Showing posts with label public. Show all posts
Showing posts with label public. Show all posts

Friday, September 23, 2011

Making Data Public

What sort of information should be made public by organizations?  The question, phrased like this, means what type of information is displayed on the company's web site?  Information for the web has been prepackaged, so to speak, for consumption by human readers.  Perhaps the more interesting question is this — what I'm interested in anyway — what type of raw data should be exposed through an API?  Who would use such data and for what purpose?

With pre-formatted information, it's difficult to make sense of it in large volumes.  Google does this for their search index by crawling monumental assemblages of HTML pages and other web resources.  But for those of us who don't have enormous computing centers and the software capable of deciphering these data sets, we need something a little more primitive.  Something that'll let our software draw it's own conclusions about public data.

Who wants to expose their data?
The internet changed things for all organizations — large and small.  Having a place on the web is no longer a nice-to-have — you simply cannot compete without one.  For one thing, consumers have come to expect this — a place where they can gather information on products and or services.  Also, the web is a social animal now.  Companies need a social presence on the web if they're to engage with their customers.

This is just web technology — read-only web technology.  Information on what the business does, how they're a cut above the competition, and so forth.  Just the ignition for the social correspondence that follows.  I won't bother going into the whole social end of it because it's fairly obvious — it's important.

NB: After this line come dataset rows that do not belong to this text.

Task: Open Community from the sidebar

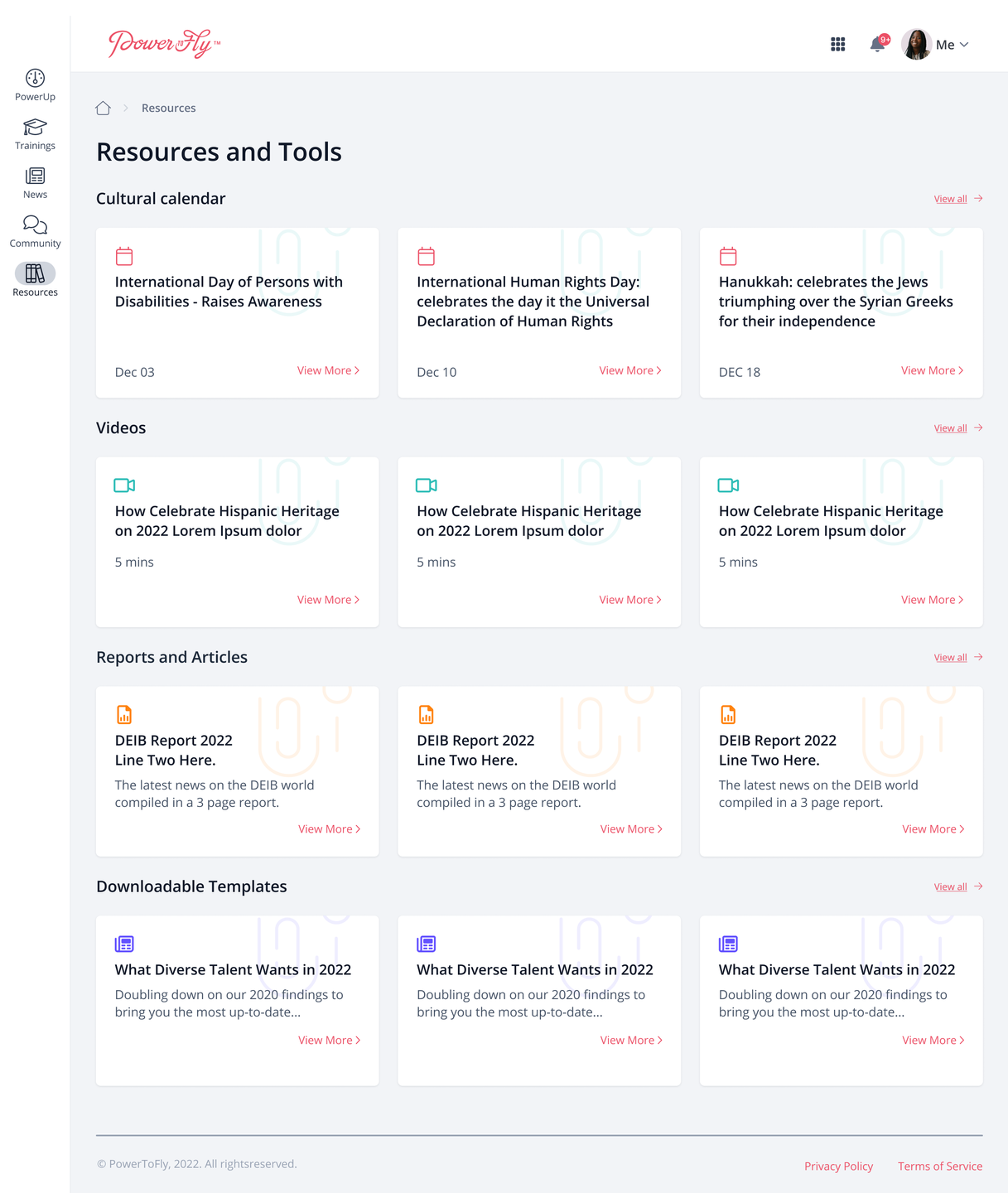Action: pyautogui.click(x=35, y=225)
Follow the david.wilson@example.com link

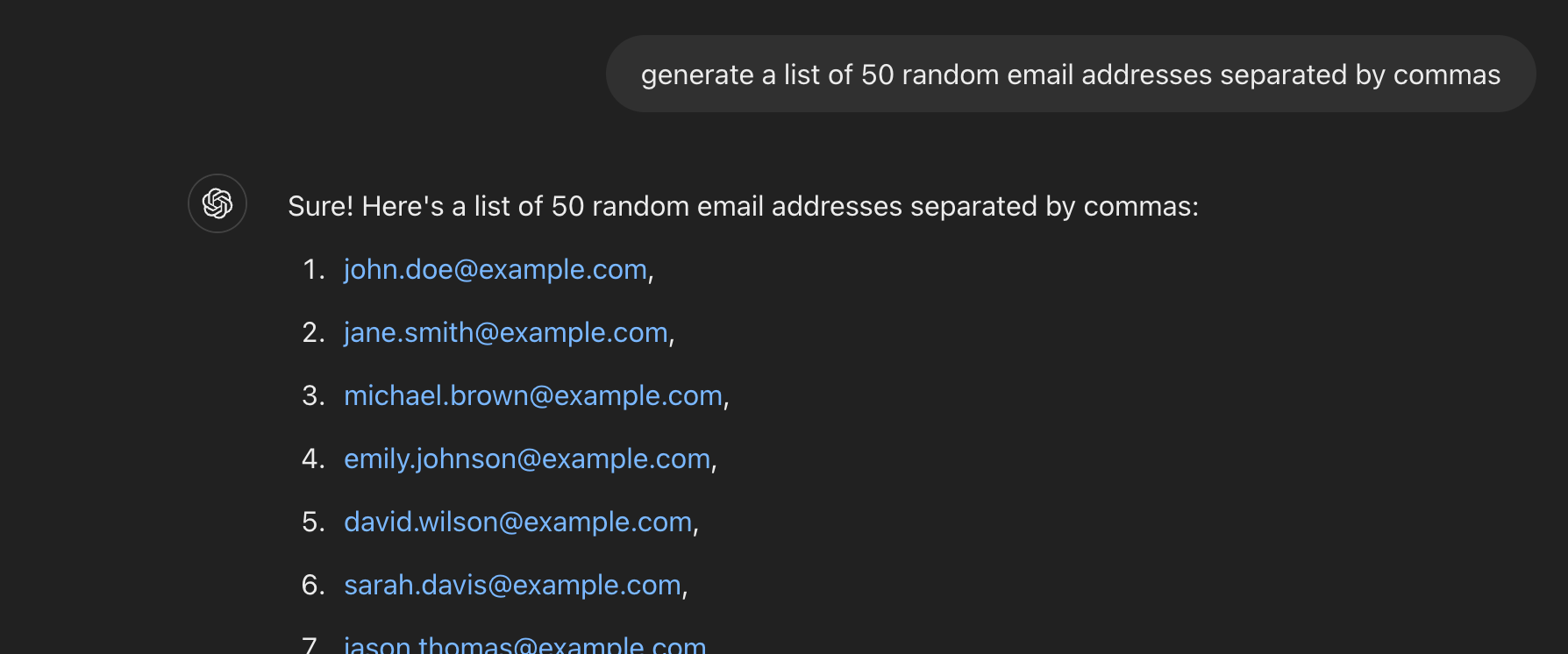click(518, 522)
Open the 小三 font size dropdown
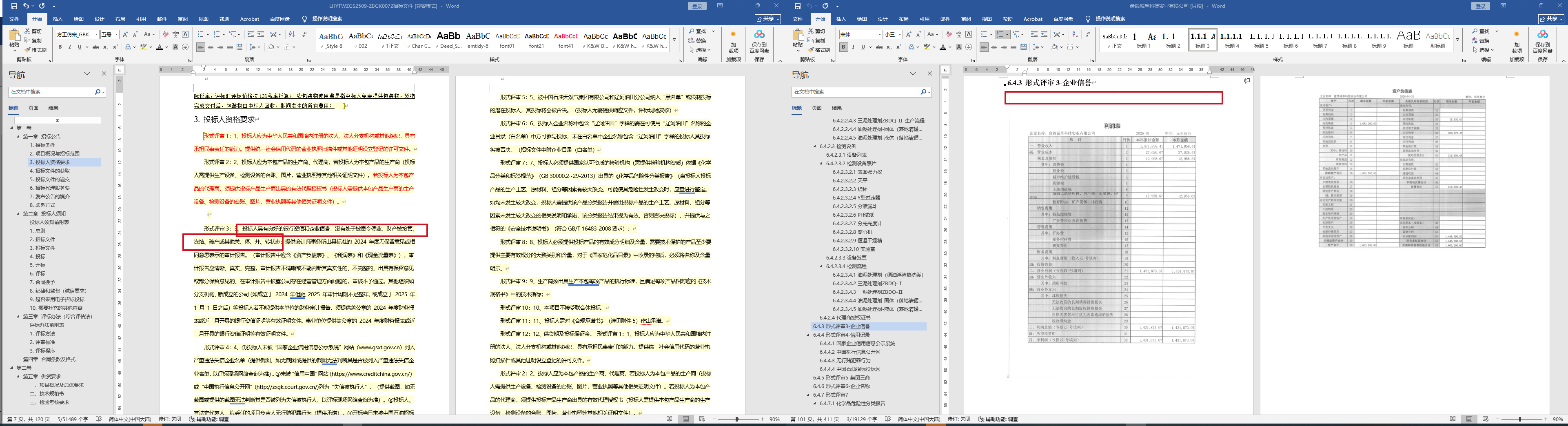This screenshot has height=426, width=1568. click(x=900, y=35)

What isn't so obvious, however — how the specific information organizations publish on their websites is chosen.  Obviously, publishing damaging information will come back to haunt the organization commodiously.  Hence the reluctancy to publish anything at all.  So why take the chance in making more information available to consumers when it's much safer to make less data available?

A competitive edge
Making data public — useful data — will absolutely give your organization a competitive advantage.  That of course assumes that you have both interesting data to make available and the know-how to design an API that other software makers can accommodate.  If you've got those two things — you're ahead of the game because you're enabling third party software to be developed on your behalf.  This software directly impacts how existing and potential customers connect with your organization.

Take Apple's App Store for instance.  There is obviously no shortage of applications available for users to install and use.  In fact, it is amazingly imbalanced — the number of applications available in the App Store relative to other device maker's software markets.

Developers who make these applications aren't doing it because of the interesting data Apple is exposing through an API — they're doing it because of the iPhone's popularity.  There is a much larger potential user base.  So how does this relate to making your data available to the general public through an API?  Because this is the type of following you want from developers.  How useful would the iPhone be without plethora third-party applications?  It would still be great device, but it would be missing a lot of things that users want.

Another aspect to the competitive advantage of having third-party software built for you — they'll use your data in ways you haven't thought of.  Could Apple really have thought of all the applications available for their devices?  Probably, but not in a time frame of just a few years.

Fear of over-exposure
If our companies weren't scared of exposing data items they shouldn't, they probably would have done it years ago, right?  I don't think that's necessarily true because we're only still discovering the neat things we can build with other organization's data.

How do you protect yourself from exposing too much information, perhaps leading to a competitive edge for your competition?  I'll tell you what won't protect you from it — not making an API for interesting information.  The reality is, it's easy to spot weaknesses — every company in the world has at least one.  If the competition is smart enough to exploit these weaknesses, they won't need an API to do it.

So listen to your customers — what kind of applications would they find useful?  Or, more generally, what information would they find beneficial?  Expose that information through an API.  Developers will build cool things if the data is valuable.  Who knows what new ideas these applications will in turn bring forth.